Pero el futuro tendría la última palabra, porque cuando todos pensábamos que el cineasta se había retirado volvió con Tú y yo (2012), tampoco exhibida en Uruguay, que narra la historia de Lorenzo, un adolescente solitario diferente a los demás. Se dispone a engañar a sus padres y saltarse un viaje escolar para esconderse en el sótano de su casa y evitar así los conflictos y presiones habituales para que se comporte como un adolescente normal. Pero la llegada inesperada de su hermanastra Olivia lo cambiará todo. En esta ocasión hallamos un Bertolucci apegado al minimalismo más extremo, claramente relacionado con su limitación física (los últimos años de su vida permaneció en silla de ruedas). Su enfermedad probablemente contribuyó a la materialización de un universo donde su mirada de artista se enfoca hacia adentro y no hacia afuera, porque aquí el conflicto no gira en torno a la sociedad o la política, sino a la psiquis y la relación entre la superación personal, el cambio y el aislamiento.
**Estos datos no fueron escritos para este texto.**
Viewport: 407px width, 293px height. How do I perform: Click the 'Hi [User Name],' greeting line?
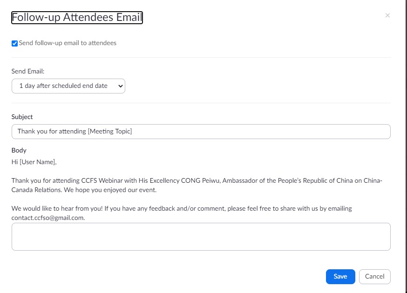coord(34,162)
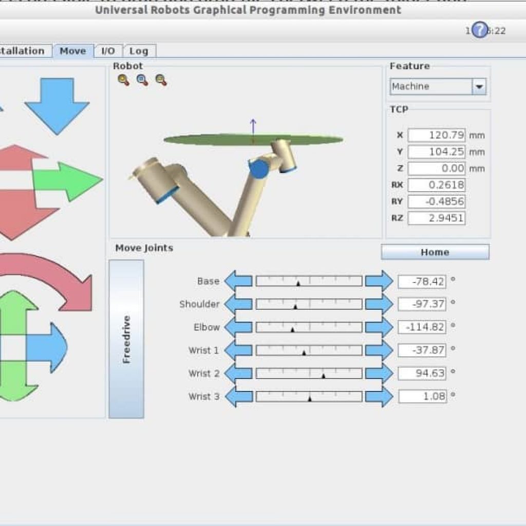Click the Wrist 2 joint slider bar
Screen dimensions: 526x526
(309, 373)
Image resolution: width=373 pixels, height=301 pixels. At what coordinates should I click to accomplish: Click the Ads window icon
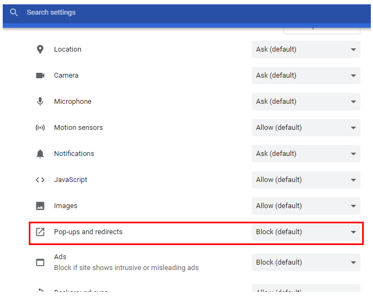(x=40, y=262)
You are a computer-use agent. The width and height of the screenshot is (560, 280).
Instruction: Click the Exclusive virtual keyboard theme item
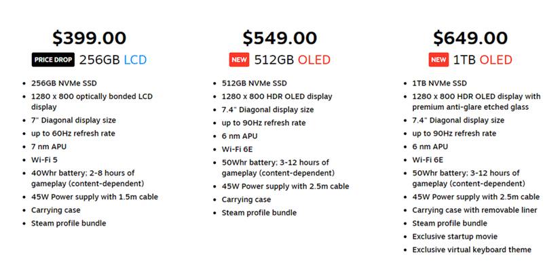471,249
Sin duda alguna no es su mejor film, pero se agradece el aire casero e intimista que lo rodea.

En retrospectiva, la muerte de Bernardo Bertolucci permite apreciar una filmografía que, ya clausurada, supo avanzar desde un macrocosmos donde las vicisitudes de sus personajes estaban condicionadas por el contexto sociopolítico, hasta un cine concebido desde anécdotas cotidianas donde no sucede nada extraordinario, pero en el cual se construye un pequeño universo lleno de matices y detalles, que se acerca con rabiosa intensidad a la vida misma. Aún con sus desniveles entre forma y contenido, el cine de Bernardo Bertolucci se va a extrañar.